Ph.D., Princeton University, 2022

Carmen Rosenberg-Miller specializes in 19th-century European art. She is particularly interested in philosophies of identity, the idea of the artist, and the formation of the avant-garde in France.

Rosenberg-Miller is currently working on her first book project, based on her Ph.D. dissertation entitled “Representing Difference: Painting and Performance in the Art of Jean-François Raffaëlli.” Her book studies the problem of intersubjective representation in French art of the 1870s and 1880s. Through close study of Jean-François Raffaëlli’s artwork and writing, as well as his collaborations with well-known figures including Mary Cassatt, Edgar Degas, Edmond de Goncourt, Joris-Karl Huysmans, and Auguste Rodin, the book interrogates the philosophical stakes of realism and its late reimagination.

Rosenberg-Miller received a Fulbright Award in support of her research in Paris at the Musée d’Orsay. She has delivered talks and lectures on 19th-century European and American art at domestic and international conferences and symposia.

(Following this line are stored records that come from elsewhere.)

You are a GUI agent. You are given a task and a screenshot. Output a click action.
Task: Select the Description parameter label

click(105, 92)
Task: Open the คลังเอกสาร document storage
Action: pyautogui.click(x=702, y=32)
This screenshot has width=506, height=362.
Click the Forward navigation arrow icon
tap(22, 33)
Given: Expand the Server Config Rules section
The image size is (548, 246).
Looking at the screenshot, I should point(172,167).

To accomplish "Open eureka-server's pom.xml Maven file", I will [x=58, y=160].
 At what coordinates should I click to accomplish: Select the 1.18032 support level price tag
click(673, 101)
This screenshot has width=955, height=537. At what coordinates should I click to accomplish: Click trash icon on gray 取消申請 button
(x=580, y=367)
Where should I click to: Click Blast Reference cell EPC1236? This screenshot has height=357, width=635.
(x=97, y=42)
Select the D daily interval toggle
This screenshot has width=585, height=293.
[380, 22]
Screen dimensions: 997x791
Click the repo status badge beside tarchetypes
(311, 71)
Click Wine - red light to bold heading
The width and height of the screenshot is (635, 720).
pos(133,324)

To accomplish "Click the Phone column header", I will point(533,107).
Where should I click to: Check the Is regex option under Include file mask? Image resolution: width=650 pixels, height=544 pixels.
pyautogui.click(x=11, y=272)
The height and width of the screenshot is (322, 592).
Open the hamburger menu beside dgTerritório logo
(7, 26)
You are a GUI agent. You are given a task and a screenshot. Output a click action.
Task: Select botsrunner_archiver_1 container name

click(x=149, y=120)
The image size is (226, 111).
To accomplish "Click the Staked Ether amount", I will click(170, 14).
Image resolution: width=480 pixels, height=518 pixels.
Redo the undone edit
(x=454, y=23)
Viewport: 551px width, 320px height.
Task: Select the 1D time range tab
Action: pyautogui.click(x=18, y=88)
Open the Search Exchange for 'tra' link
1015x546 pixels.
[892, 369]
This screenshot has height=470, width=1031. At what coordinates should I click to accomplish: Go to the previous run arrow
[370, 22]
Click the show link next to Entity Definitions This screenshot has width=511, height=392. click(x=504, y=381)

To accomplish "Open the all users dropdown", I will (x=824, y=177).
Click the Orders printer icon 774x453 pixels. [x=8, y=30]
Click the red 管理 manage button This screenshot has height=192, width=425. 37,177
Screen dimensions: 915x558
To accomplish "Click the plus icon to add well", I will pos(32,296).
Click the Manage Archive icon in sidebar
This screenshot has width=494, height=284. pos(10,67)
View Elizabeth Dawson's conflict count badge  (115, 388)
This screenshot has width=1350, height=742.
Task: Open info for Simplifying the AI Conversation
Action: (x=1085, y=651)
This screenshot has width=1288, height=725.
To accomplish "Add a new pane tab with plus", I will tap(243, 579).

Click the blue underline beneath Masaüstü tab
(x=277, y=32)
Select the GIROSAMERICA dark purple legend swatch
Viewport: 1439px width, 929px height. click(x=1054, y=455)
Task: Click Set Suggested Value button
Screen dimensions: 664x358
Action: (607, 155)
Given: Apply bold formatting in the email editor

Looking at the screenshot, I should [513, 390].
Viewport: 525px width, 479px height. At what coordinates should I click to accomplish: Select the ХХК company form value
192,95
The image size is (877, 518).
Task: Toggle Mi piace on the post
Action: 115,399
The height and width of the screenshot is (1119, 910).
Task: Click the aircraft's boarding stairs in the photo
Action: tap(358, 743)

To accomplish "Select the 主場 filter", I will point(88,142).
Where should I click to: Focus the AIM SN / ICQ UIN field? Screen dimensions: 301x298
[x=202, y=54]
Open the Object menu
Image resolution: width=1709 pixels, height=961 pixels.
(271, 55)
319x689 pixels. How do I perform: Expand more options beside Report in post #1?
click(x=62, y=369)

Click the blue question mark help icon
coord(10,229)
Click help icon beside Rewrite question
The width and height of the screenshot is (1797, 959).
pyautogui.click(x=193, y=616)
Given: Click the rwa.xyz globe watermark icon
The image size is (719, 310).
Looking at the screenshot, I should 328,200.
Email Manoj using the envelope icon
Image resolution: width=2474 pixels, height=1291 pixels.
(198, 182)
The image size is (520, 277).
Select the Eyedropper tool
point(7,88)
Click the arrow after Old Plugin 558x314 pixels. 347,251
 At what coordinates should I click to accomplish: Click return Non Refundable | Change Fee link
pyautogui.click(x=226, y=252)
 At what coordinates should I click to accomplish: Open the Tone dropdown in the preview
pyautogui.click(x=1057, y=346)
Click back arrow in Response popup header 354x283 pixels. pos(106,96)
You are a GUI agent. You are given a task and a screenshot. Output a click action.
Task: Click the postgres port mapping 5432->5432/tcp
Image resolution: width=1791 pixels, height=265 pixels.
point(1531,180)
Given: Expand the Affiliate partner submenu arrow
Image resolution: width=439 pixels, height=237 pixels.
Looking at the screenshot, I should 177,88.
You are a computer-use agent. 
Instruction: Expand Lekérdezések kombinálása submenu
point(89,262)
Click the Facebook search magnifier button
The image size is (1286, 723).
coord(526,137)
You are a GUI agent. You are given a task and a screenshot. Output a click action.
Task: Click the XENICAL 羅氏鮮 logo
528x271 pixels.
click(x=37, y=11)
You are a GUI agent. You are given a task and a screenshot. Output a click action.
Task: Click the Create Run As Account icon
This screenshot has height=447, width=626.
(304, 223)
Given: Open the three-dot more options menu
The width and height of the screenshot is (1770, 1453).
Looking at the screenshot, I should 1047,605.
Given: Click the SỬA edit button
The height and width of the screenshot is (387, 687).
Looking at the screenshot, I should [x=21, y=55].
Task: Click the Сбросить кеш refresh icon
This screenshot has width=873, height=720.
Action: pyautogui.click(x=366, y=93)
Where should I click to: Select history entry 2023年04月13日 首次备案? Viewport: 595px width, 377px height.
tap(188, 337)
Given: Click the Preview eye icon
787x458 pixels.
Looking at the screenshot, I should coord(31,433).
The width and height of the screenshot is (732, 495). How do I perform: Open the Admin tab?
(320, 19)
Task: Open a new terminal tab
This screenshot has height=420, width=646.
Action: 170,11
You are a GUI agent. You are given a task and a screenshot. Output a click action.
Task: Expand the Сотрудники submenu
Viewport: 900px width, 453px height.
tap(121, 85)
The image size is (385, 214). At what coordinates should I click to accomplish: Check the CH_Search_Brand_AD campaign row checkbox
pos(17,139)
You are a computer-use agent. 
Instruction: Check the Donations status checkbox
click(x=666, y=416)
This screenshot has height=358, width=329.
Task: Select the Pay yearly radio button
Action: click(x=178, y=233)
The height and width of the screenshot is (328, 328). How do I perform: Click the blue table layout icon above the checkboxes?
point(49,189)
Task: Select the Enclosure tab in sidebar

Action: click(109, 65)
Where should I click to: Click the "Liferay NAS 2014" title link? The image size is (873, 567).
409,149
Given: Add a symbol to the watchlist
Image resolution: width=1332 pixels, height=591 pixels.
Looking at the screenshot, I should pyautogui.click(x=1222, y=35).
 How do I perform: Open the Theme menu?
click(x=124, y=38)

Before receiving her Ph.D. from Princeton, she received an M.A. in the History of Art from The Courtauld Institute of Art in London (2014) and a B.A. in Art History from Columbia University (2011).

Selected Publications

“The missing piece of Jean-François Raffaëlli’s ‘The family of Jean-le-Boîteux.’” The Burlington Magazine 163, no. 1422 (September 2021).